ESTRATTO DEL TESTO ->
╭──

L: secondo me una cosa importante che ha fatto Xabier è semplicemente essere stato sé stesso. Lui in Italia è uno dei pochi intellettuali della musica, uno che ha un punto di vista e un’interpretazione della musica rispetto ai tempi in corso. Lui fa una cosa molto semplice, ma fondamentale: cerca sempre di portarti al limite. Anche quando suona, noi abbiamo avuto la fortuna di suonarci insieme due o tre volte, il suo approccio alla chitarra è sempre quello: cerca sempre di portarti oltre i confini che avevi in mente, la Frontiera. Per quanto mi riguarda, ad esempio, mi ha spinto a fare parti vocali, che non sono finite nel disco, totalmente estreme e a mio modo di vedere anche abbastanza assurde ma che, finite le registrazioni, mi hanno aiutato a capire che potevo fare di più. Infatti penso che dei tre io sia quello che ha più beneficiato della cura Xabier perché mi ha proprio dato coraggio. Ad esempio prima a volte avevo paura, ora molto meno.

Sull’EP Crinale era dedicata a Clint Eastwood; dopo il suo show alla convention repubblicana gliela dedichereste ancora?

L: assolutamente sì. È giusto che sia un repubblicano, non c’è niente di male, lo è sempre stato, non lo era nel momento in cui era candidato non un repubblicano ma un pazzo a cui una persona di buon senso come lui si è opposta.

F: anche i Ramones erano repubblicani. In Italia l’ideologia ormai è diventata una sovrastruttura, nel senso che siamo obbligati ad avere dei referenti politici. Non credo che in America sia così, anche perché c’è un semplice dualismo tra democratici e repubblicani, che si alternano al potere. Non mi pare di aver notato grandi cambiamenti di rotta tra un governo e l’altro in realtà. Certo, magari fa figo dire “w i democratici”

L: un altro esempio può essere Cormac McCarthy, che è repubblicano e insegna in un’università ultracattolica. Poi, sinceramente, meglio un Clint Eastwood repubblicano che un Pierpaolo Capovilla del PD.

A questo punto, definireste politica la vostra musica?

L: sì, tutta la musica è politica. Non esiste niente che non sia politico. Partitica certamente no, politica sì. Non solo in Catrame, che è il pezzo politico in senso anche un po’ didascalico. Fare un intero disco nel 2012 che parla di fine, morte, l’oltre dove l’essere umano non può andare in quanto tale è fare politica molto più che denunciare le angherie che subiscono gli immigrati, perché non serve un disco per farlo, basta leggere Repubblica.

╰──

ESTRATTO DEI DATI ->
╭──

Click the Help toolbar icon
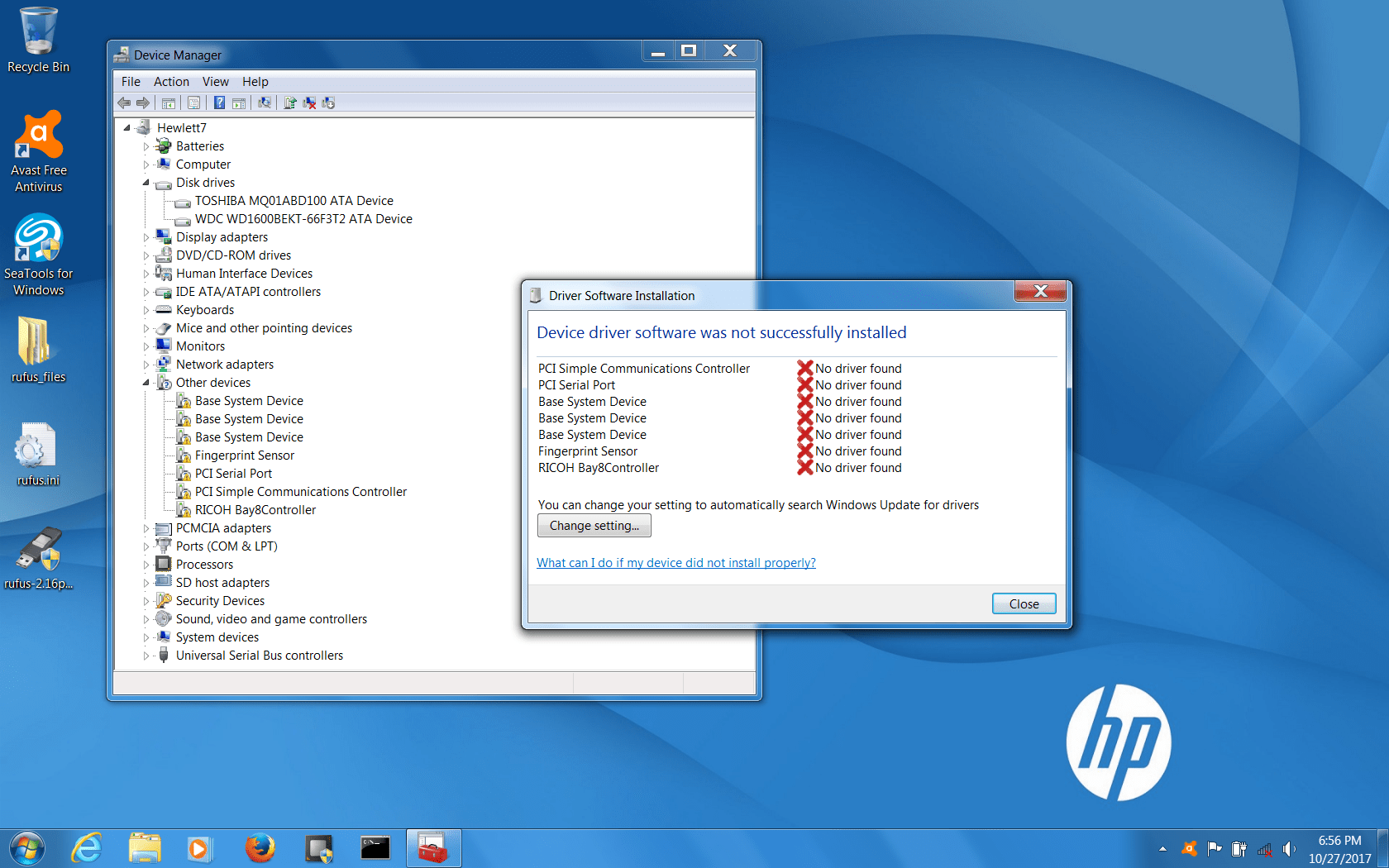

╰──

COMPITI DA SVOLGERE ->
• a. Riassumi l'intervista in due frasi.
• b. Elenca tutte le singole persone chiamate per nome nell'intervista.
• c. Trascrivi il brano dell'intervista compreso tra "L: sì, tutta" e "basta leggere Repubblica.", estremi inclusi.

LE SOLUZIONI ->
• a. Nell'intervista L spiega che Xabier cerca sempre di portare oltre i propri limiti e che a lui in particolare ha dato coraggio, spingendolo a osare con le parti vocali. L afferma inoltre che dedicherebbe ancora Crinale a Clint Eastwood e che tutta la musica è politica, anche se non partitica.

• b. Xabier, Clint Eastwood, Cormac McCarthy, Pierpaolo Capovilla

• c.
L: sì, tutta la musica è politica. Non esiste niente che non sia politico. Partitica certamente no, politica sì. Non solo in Catrame, che è il pezzo politico in senso anche un po’ didascalico. Fare un intero disco nel 2012 che parla di fine, morte, l’oltre dove l’essere umano non può andare in quanto tale è fare politica molto più che denunciare le angherie che subiscono gli immigrati, perché non serve un disco per farlo, basta leggere Repubblica.